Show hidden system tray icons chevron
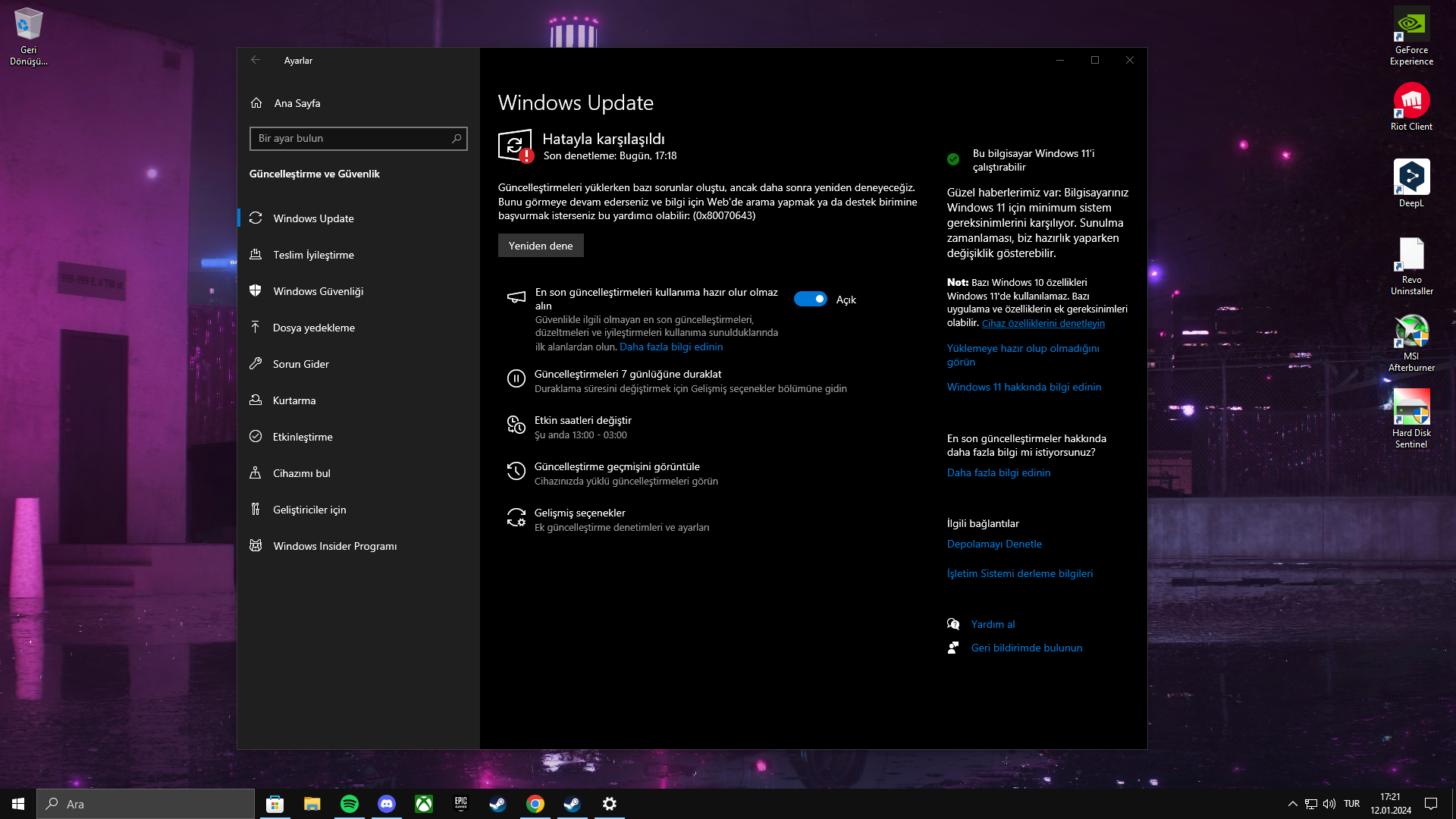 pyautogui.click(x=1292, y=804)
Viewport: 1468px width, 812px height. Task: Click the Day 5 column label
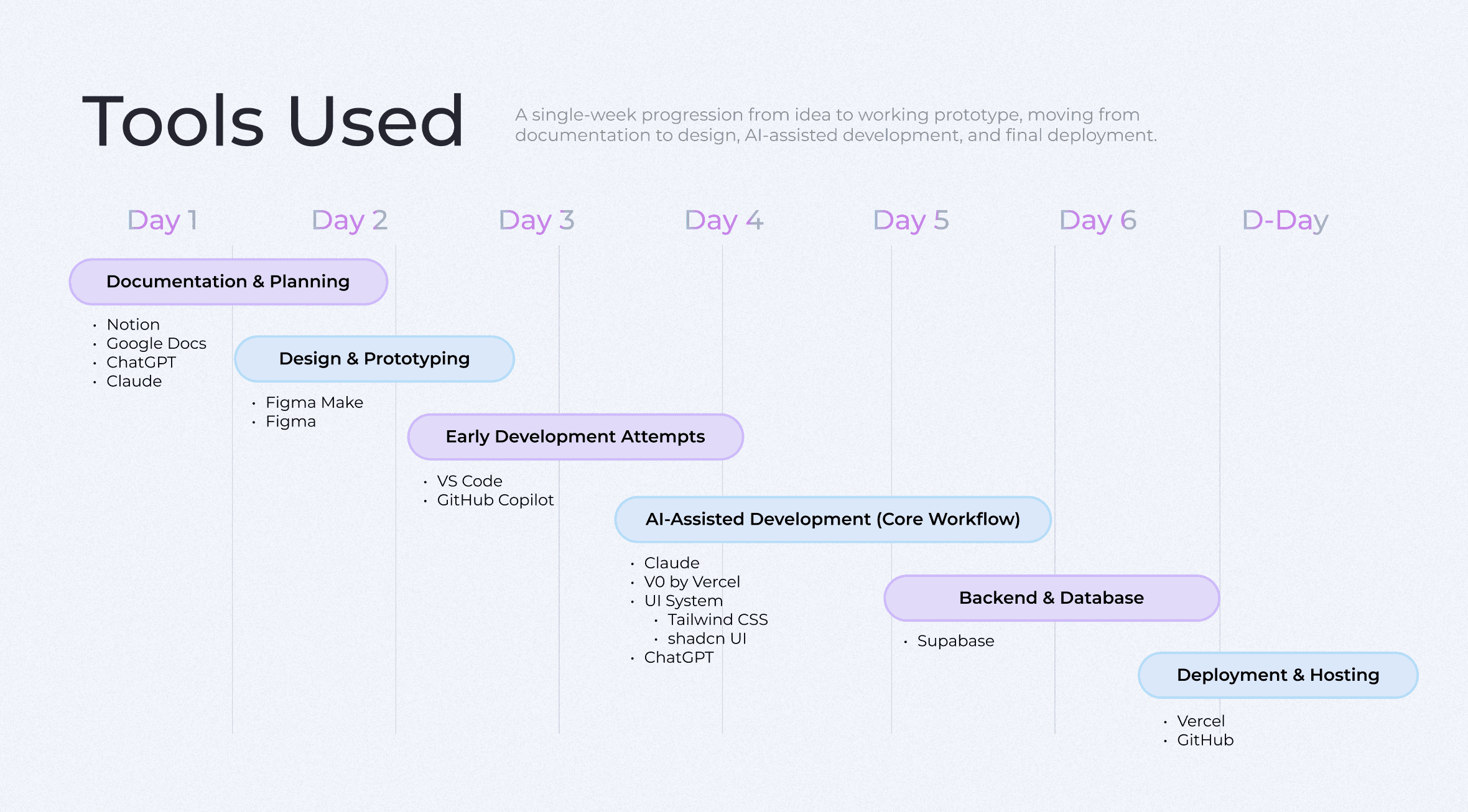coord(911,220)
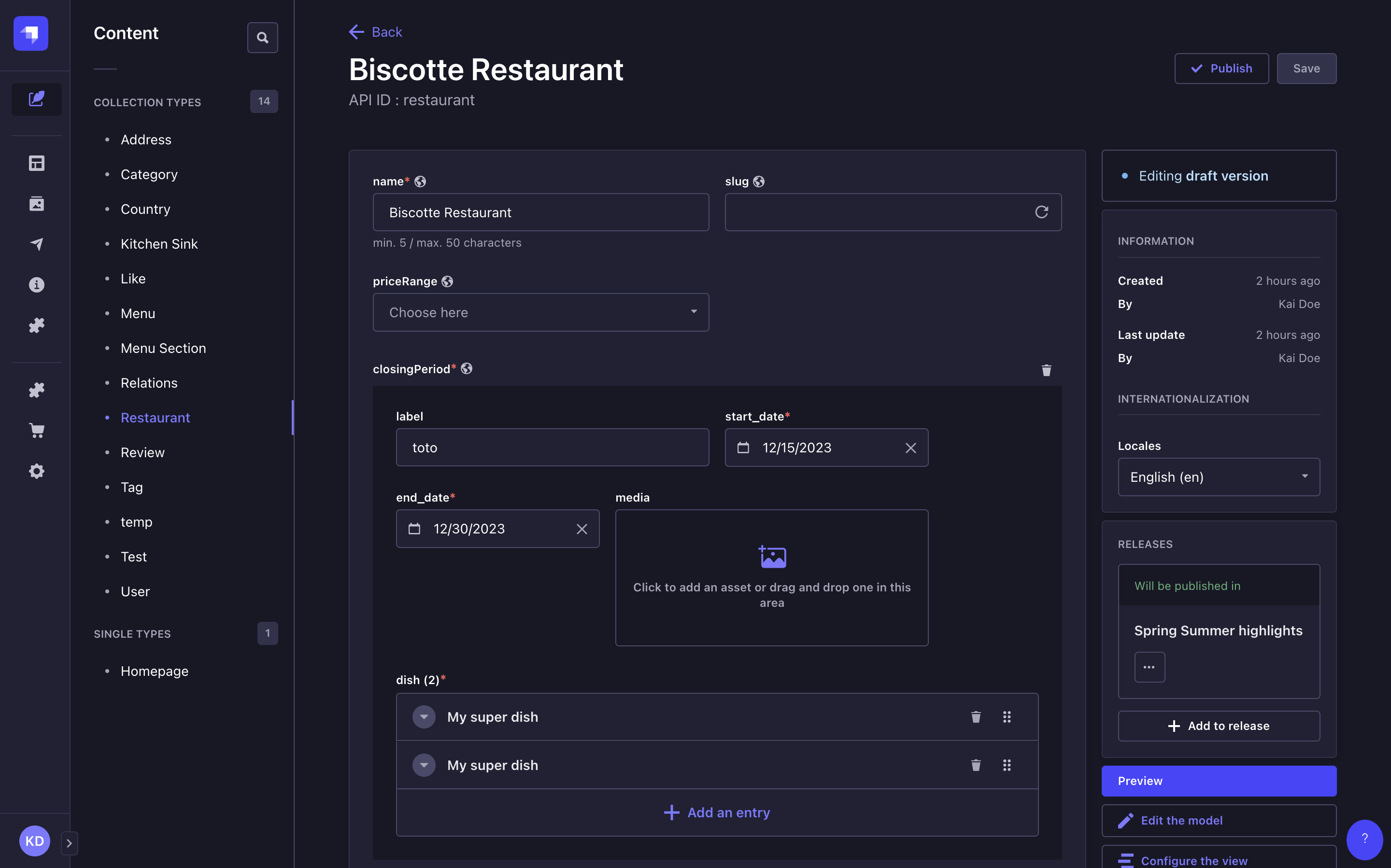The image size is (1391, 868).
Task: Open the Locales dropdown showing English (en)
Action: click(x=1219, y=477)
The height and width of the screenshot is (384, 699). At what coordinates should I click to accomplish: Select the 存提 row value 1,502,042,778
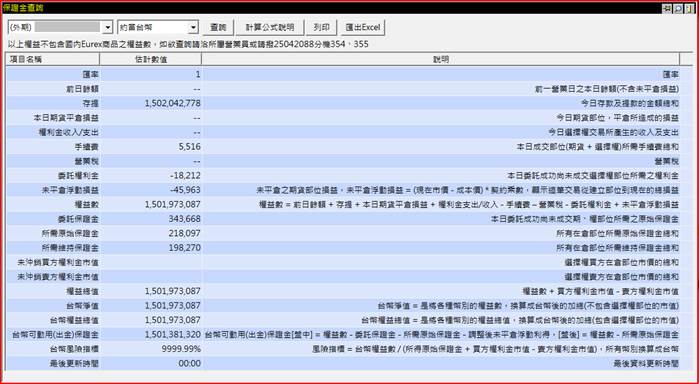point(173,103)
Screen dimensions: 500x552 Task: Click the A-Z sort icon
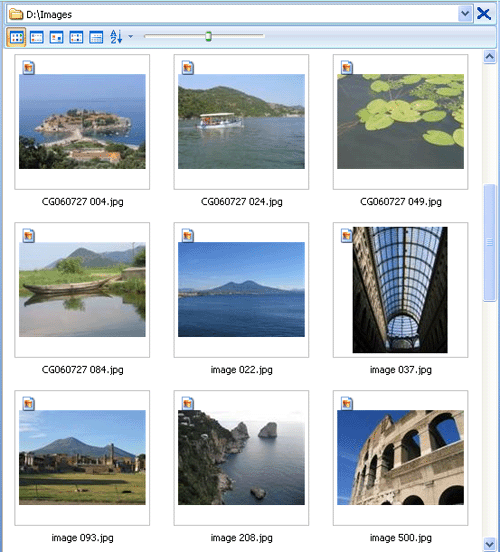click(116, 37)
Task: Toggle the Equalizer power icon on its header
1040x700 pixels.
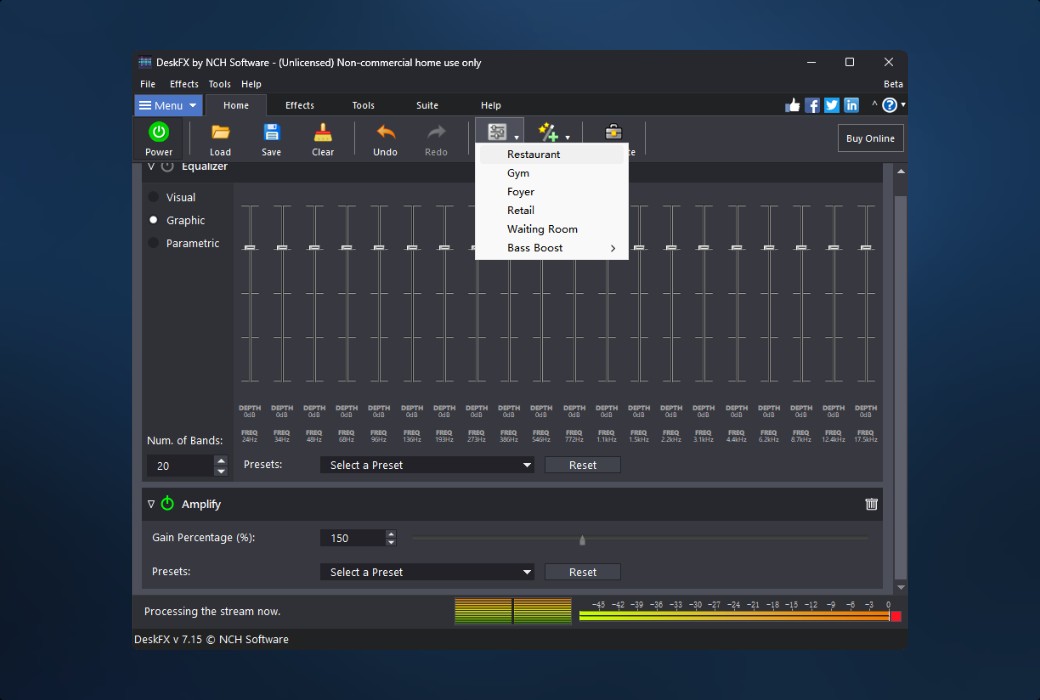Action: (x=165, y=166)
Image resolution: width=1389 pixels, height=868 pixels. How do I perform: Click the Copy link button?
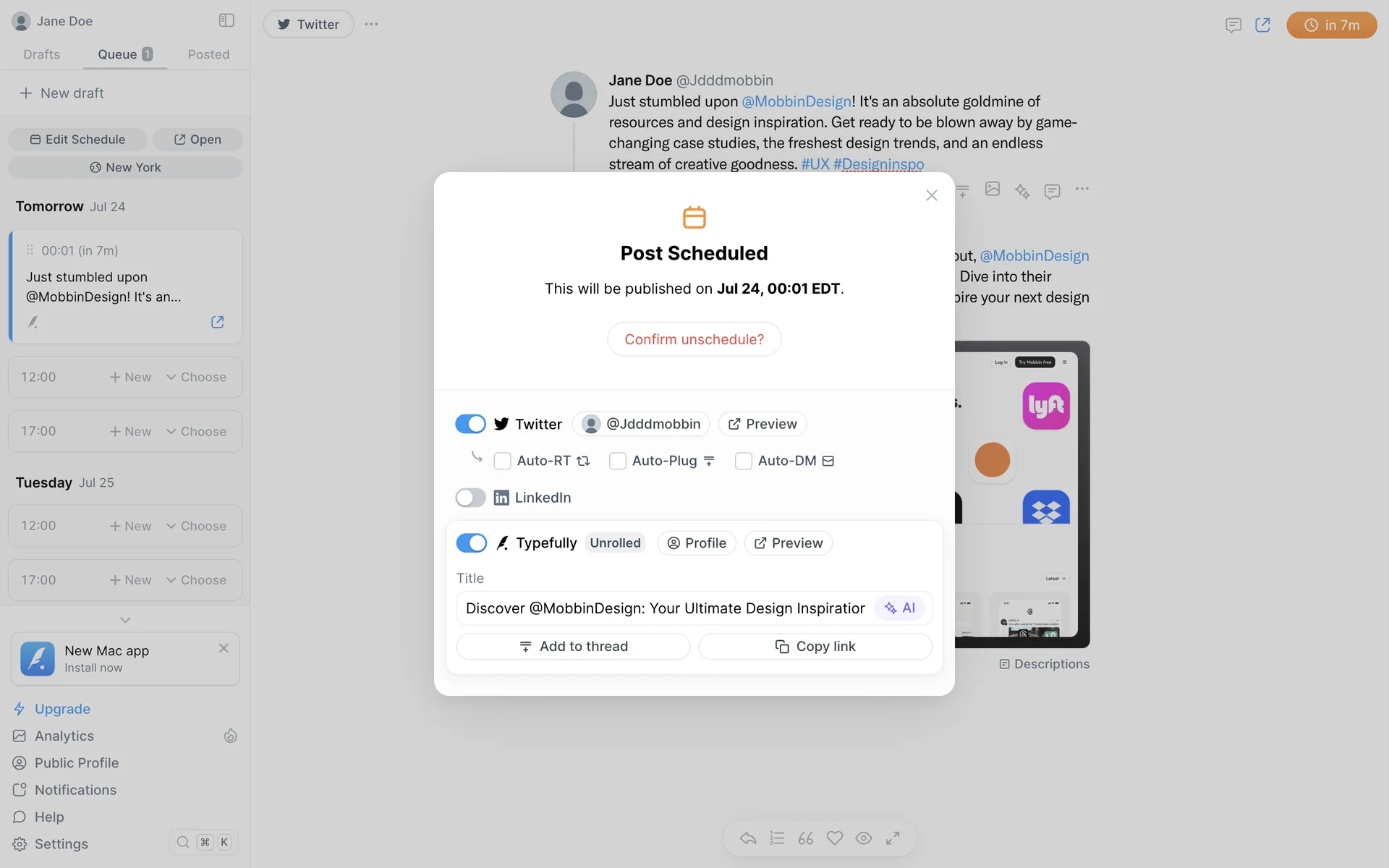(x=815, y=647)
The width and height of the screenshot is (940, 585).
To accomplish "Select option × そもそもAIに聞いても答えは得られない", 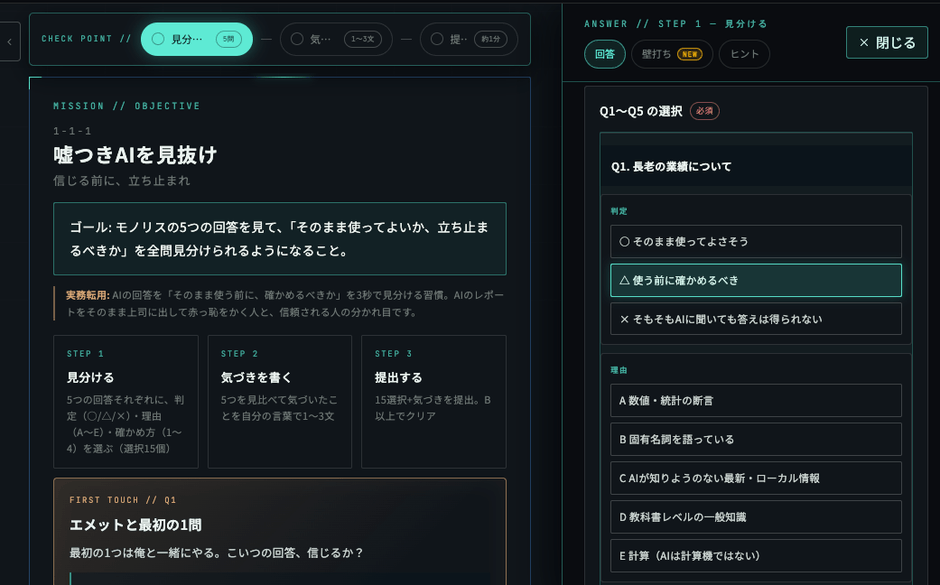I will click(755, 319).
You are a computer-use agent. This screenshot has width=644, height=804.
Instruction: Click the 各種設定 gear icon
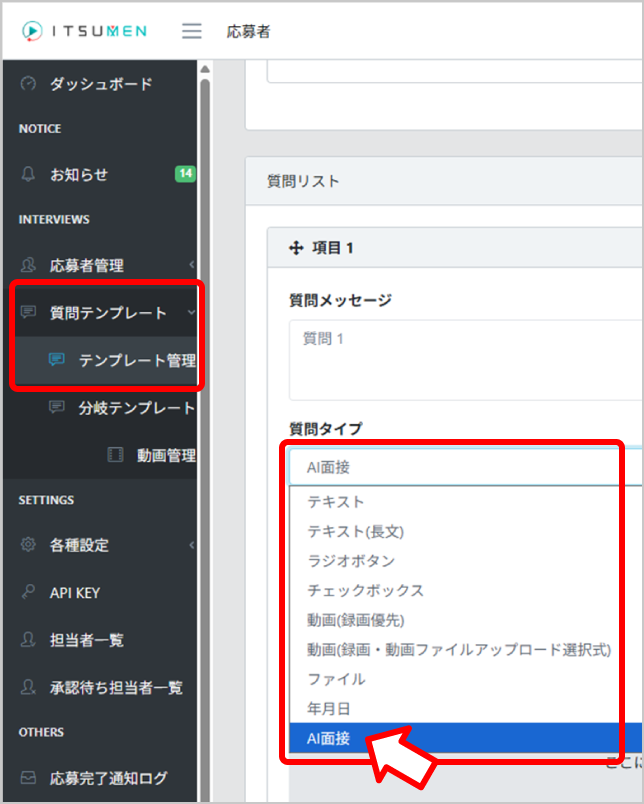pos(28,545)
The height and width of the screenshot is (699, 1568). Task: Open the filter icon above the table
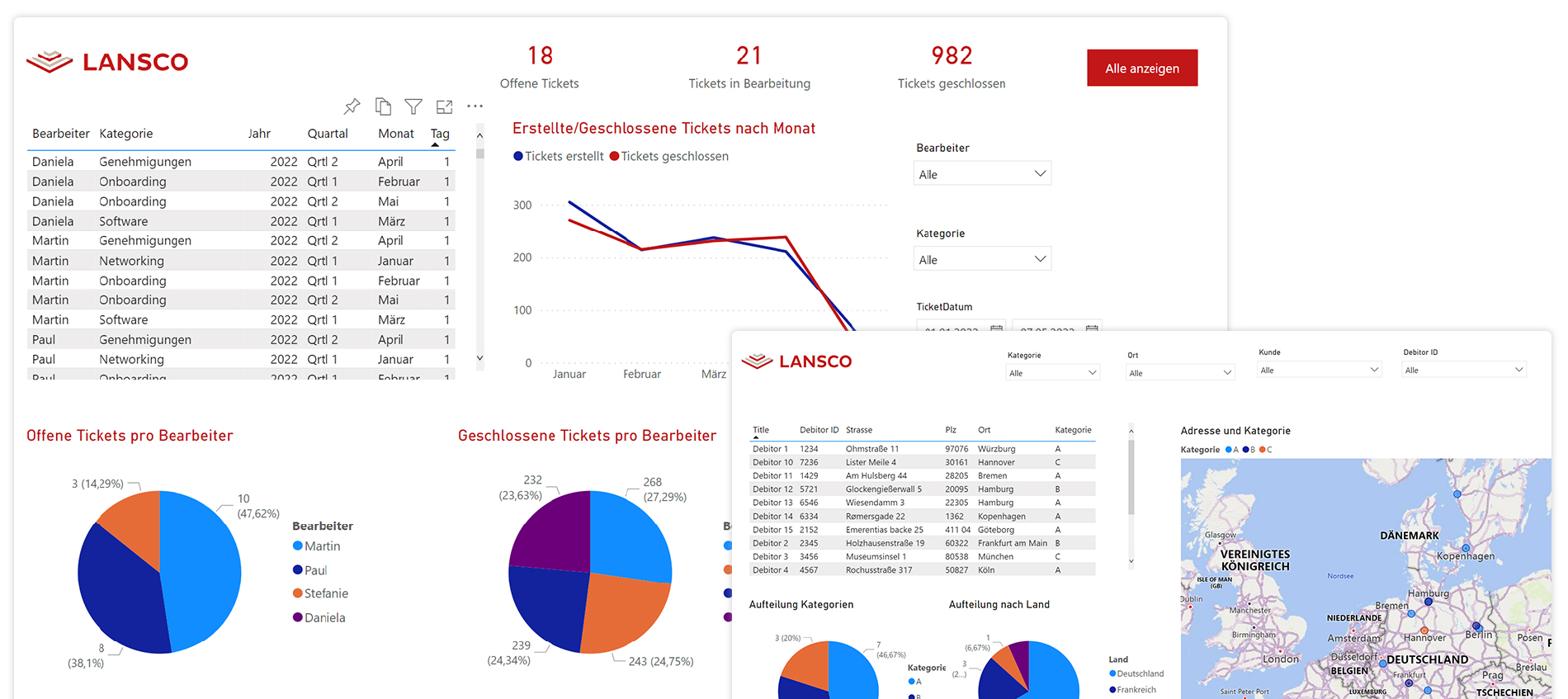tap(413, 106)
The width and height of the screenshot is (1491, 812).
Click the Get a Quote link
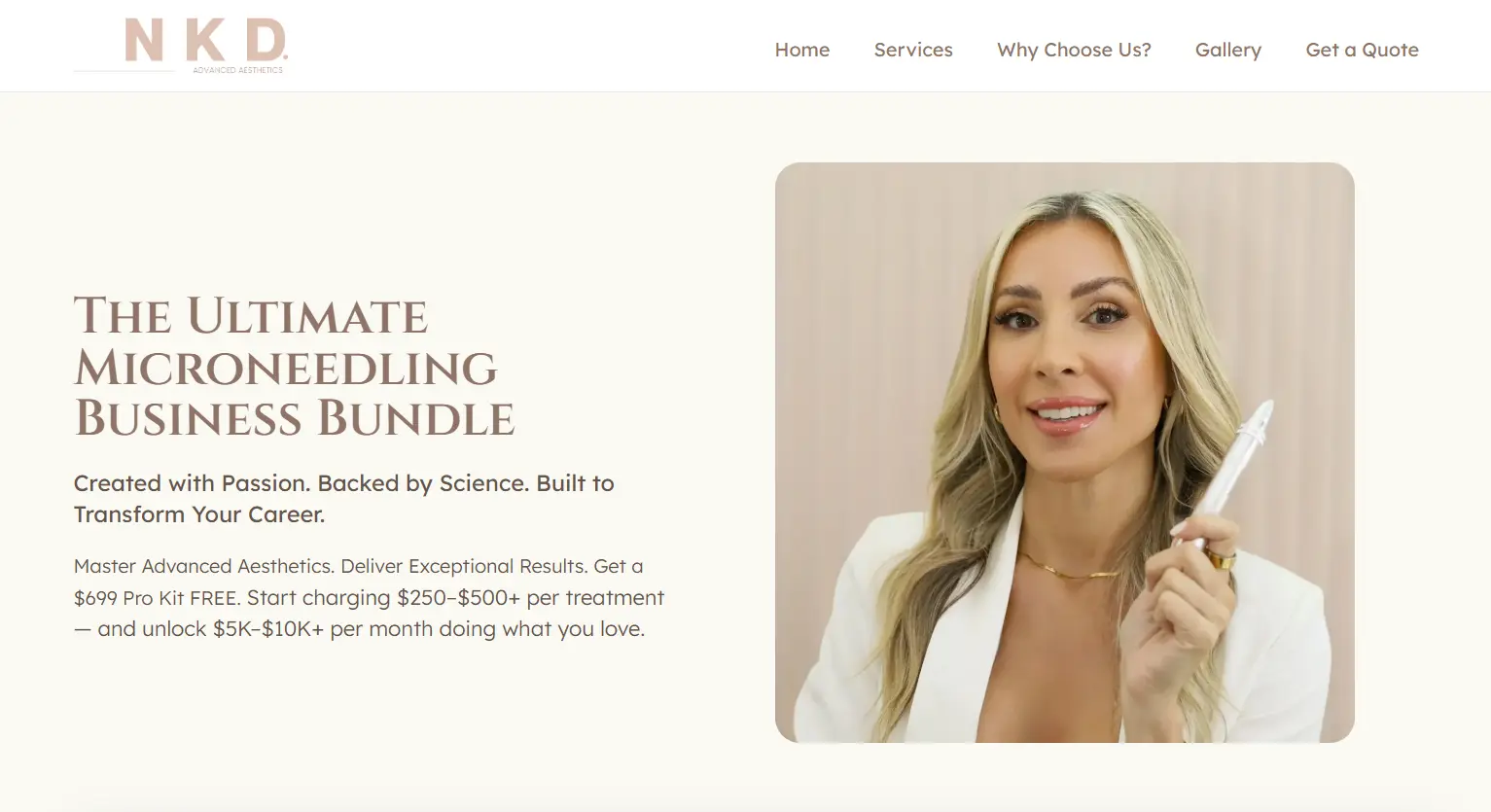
- - -
EXERCISE =
Reproduce the records word for word from the line containing "The height and width of the screenshot is (699, 1568)." through the end of the records, omitting the pictures.

TASK RESPONSE =
The height and width of the screenshot is (699, 1568). Task: Open the filter icon above the table
tap(413, 106)
The width and height of the screenshot is (1491, 812).
Click the Get a Quote link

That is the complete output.